Helium Beer, From Prank To Tank

by Craig Bettenhausen
November 2, 2015 | A version of this story appeared in Volume 93, Issue 43


Can You Make Beer with Helium?
Credit: C&EN Speaking of Chemistry/ACS Reactions

Squeaky-voiced brewers have released videos over the years promoting limited-edition beers pressurized with helium instead of carbon dioxide. The videos post on or around April 1; April Fools’ Day pranks, one and all.

A quick Internet search yields several pages explaining how helium beer is impossible because of the low solubility of helium in water. Indeed, helium’s solubility, 0.0015 g/kg, is roughly three orders of magnitude less than that of carbon dioxide, 1.7 g/kg.

And then the Newscripts gang took pause: A nearby listing on the same data table notes that nitrogen’s solubility is 0.019 g/kg. That’s not as low as helium, but still much lower than carbon dioxide. Yet beers such as Guinness famously use nitrogen in place of carbon dioxide to achieve a creamy mouthfeel and a fine, stable head of foam.

So we decided to make our own helium beer. For real.

Most homebrewers brew beer in 5-gal batches and either bottle it or keg it. In the fermentation process, yeast converts sugar to alcohol and carbon dioxide. When bottling, a little extra sugar is added, which builds up pressure in the bottle and carbonates the beer. When kegging, it’s easier to hook up a tank of carbon dioxide to the sealed keg, a process called force carbonation.

Our concept was to swap out the carbon dioxide tank with a helium tank. Instead of force carbonating, we would force … heliuminate.

Credit: Craig Bettenhausen/C&EN
Wepasnick samples our helium-infused beer.
A man wearing goggles drinks a dark beer.
Credit: Craig Bettenhausen/C&EN
Wepasnick samples our helium-infused beer.

We teamed up with chemist and experienced homebrewer Kevin Wepasnick, a surface scientist at Anderson Materials Evaluation.

Wepasnick chose a cream stout beer style that ferments for about two weeks. While we waited, we asked beer chemistry experts to weigh in on what helium would do to our brew.
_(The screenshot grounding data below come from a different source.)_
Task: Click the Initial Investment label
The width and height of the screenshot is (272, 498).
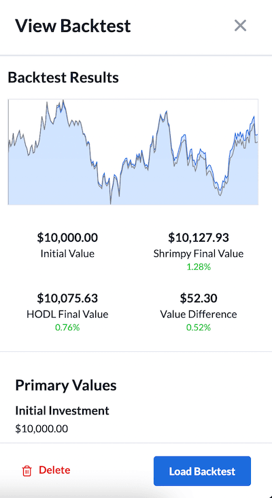Action: click(63, 410)
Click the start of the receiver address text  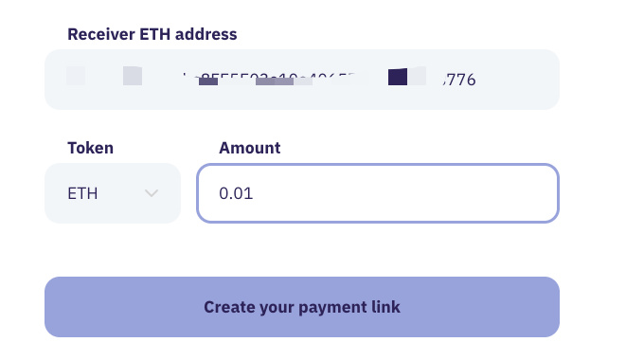(76, 76)
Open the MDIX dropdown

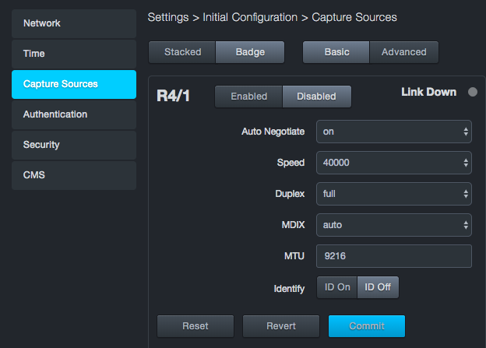(x=393, y=225)
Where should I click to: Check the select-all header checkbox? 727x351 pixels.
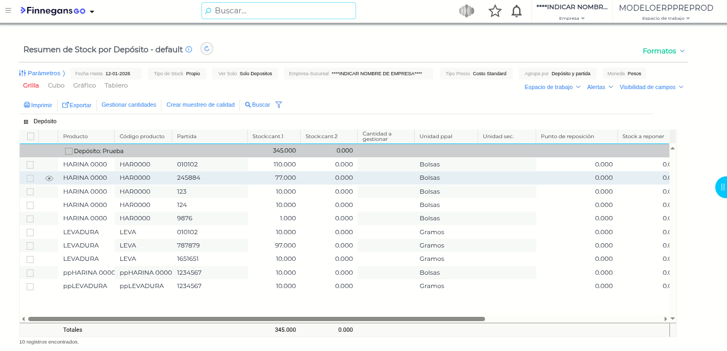[30, 137]
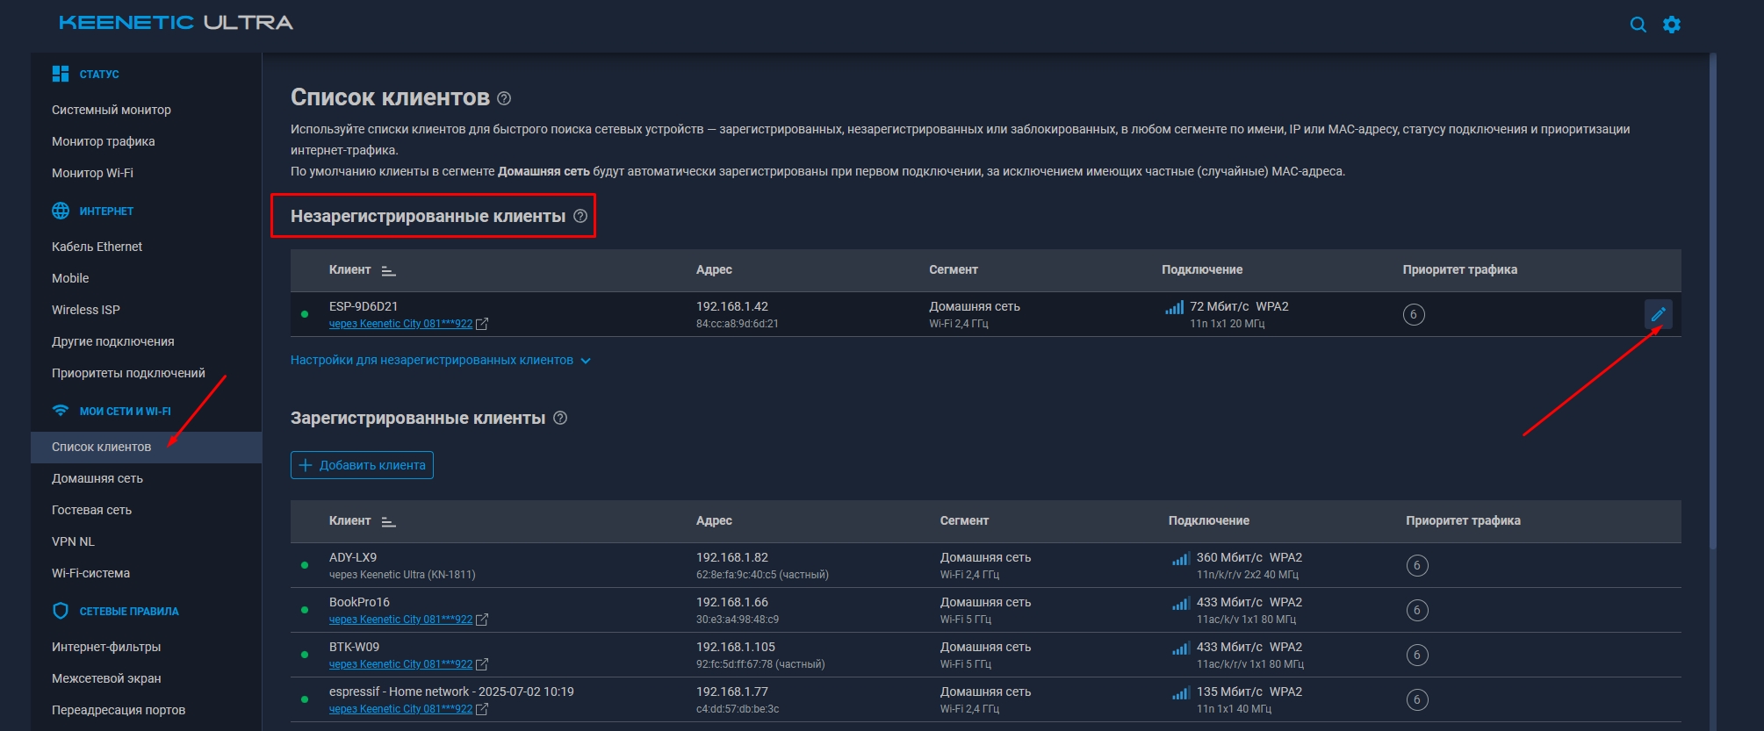Select Wi-Fi-система in the sidebar
Screen dimensions: 1764x731
[x=90, y=573]
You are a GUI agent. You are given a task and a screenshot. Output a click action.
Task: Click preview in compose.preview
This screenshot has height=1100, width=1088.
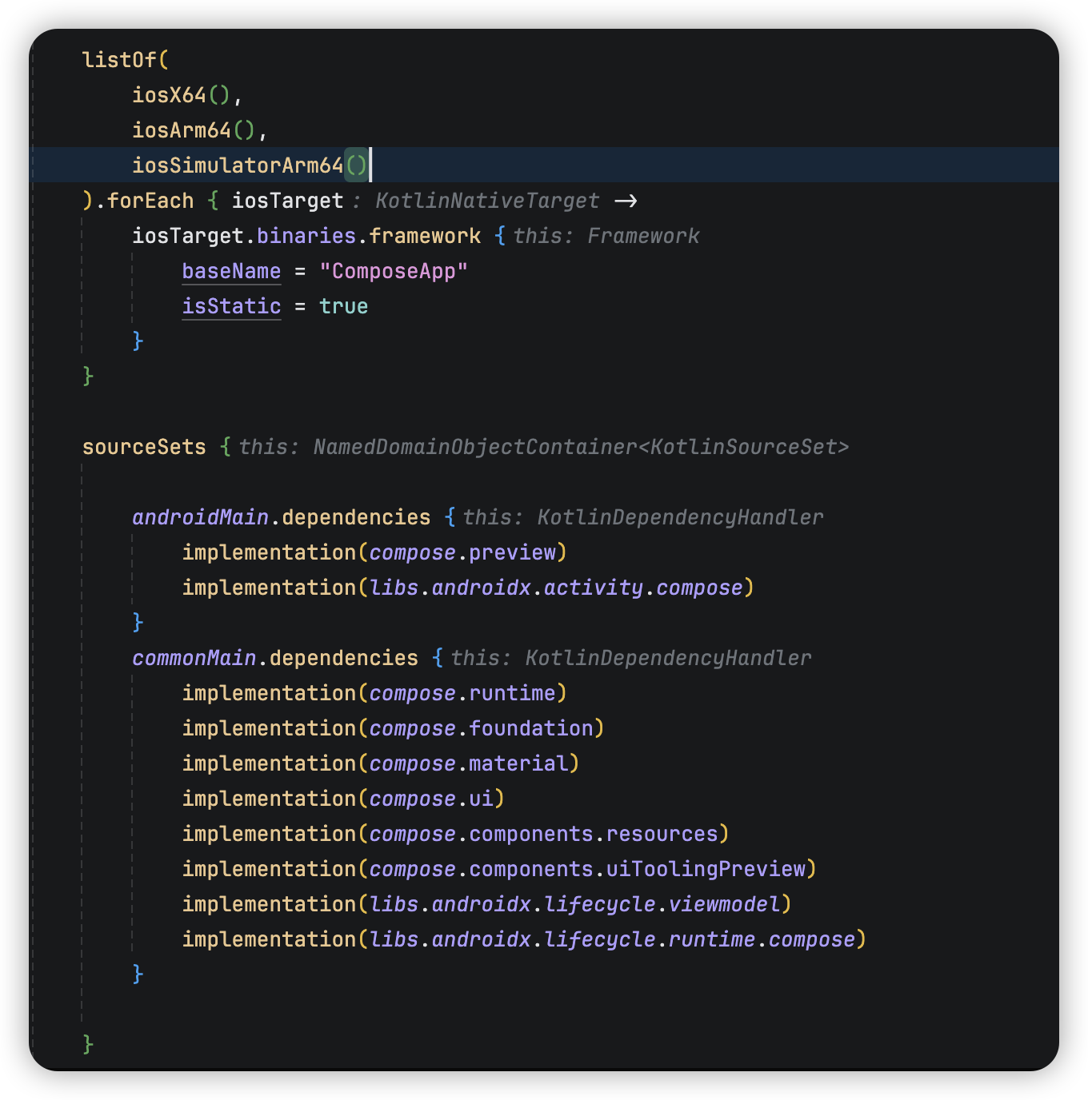512,552
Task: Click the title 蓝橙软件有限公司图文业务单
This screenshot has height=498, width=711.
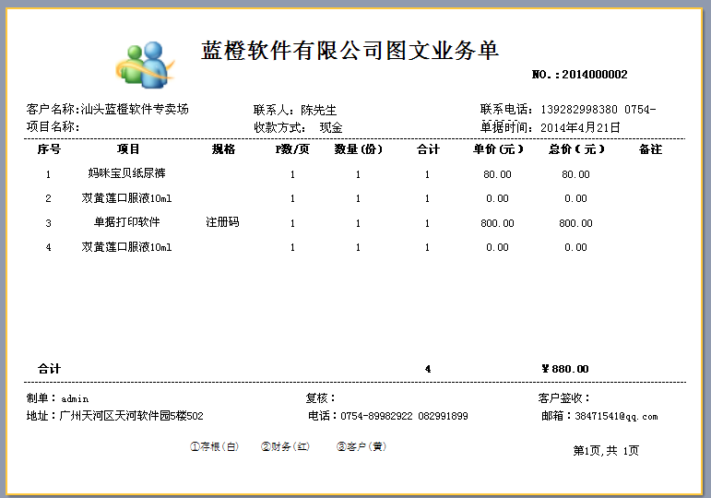Action: [350, 51]
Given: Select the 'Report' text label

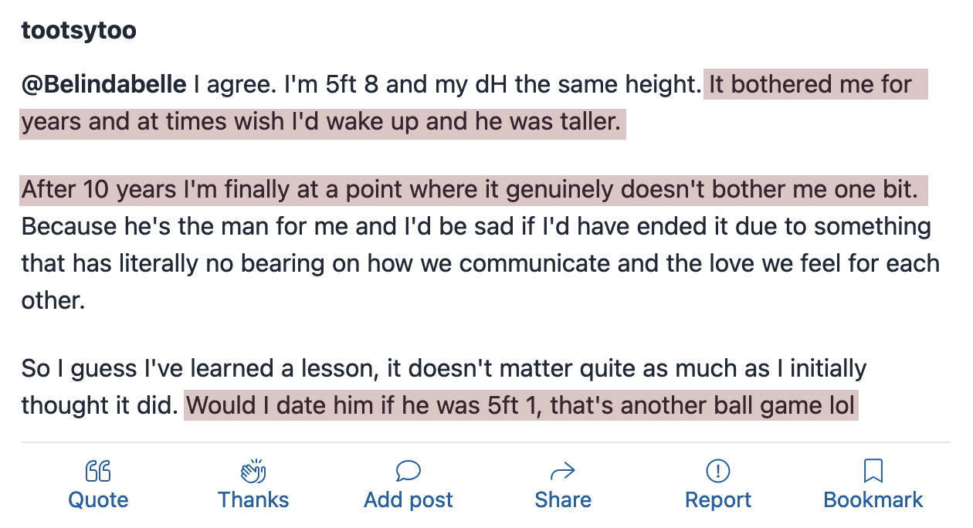Looking at the screenshot, I should click(718, 499).
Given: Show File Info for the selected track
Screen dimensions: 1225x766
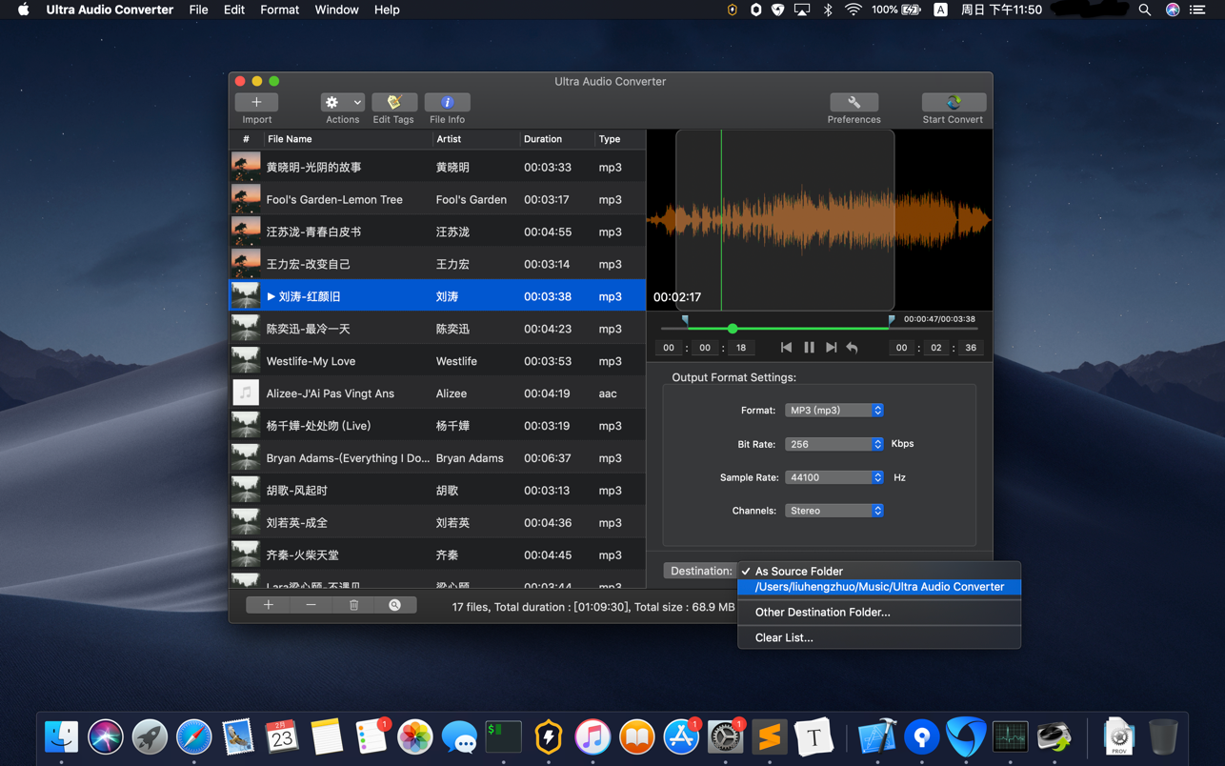Looking at the screenshot, I should (447, 103).
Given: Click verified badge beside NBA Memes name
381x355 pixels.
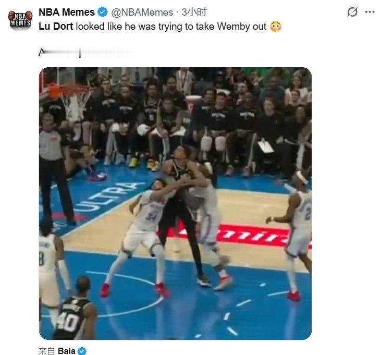Looking at the screenshot, I should click(x=103, y=12).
Stanford University’s Richard Zare, who investigated the motion of Guinness’s nitrogen bubbles, said, “I do predict it will lead to higher-pitched belches.” Zare predicted that because helium is essentially insoluble in water, any bubbles that formed would float to the top without changing size or speed. However, he said, those bubbles could pick up any dissolved carbon dioxide and therefore grow and accelerate as they rise.

Charles Bamforth, the Anheuser-Busch Endowed Professor of Malting & Brewing Sciences at the University of California, Davis, pointed us to Ostwald ripening, a process in which bubbles grow larger by feeding off nearby smaller bubbles. The net effect is a coarsening of the foam. Because the gas molecules must travel through bubble walls, the process is limited by solubility.

“What this means for our beer is that the head should be rich and creamy and last a long time,” Wepasnick predicted. Ostwald ripening also occurs in solid materials and on surfaces, his area of expertise. “I am expecting the effect to be similar to nitrogen, although the diffusion of the helium out of the bubbles might limit the head lifetime compared to nitrogen.”

Brewers monitor their fermentation by measuring the density of the brew. As the yeast converts the sugars to alcohol, the density drops. When that density stabilizes, it means the beer is ready to bottle or keg. The final density is also used to calculate the alcohol by volume, or ABV. Our final ABV was 6.2%.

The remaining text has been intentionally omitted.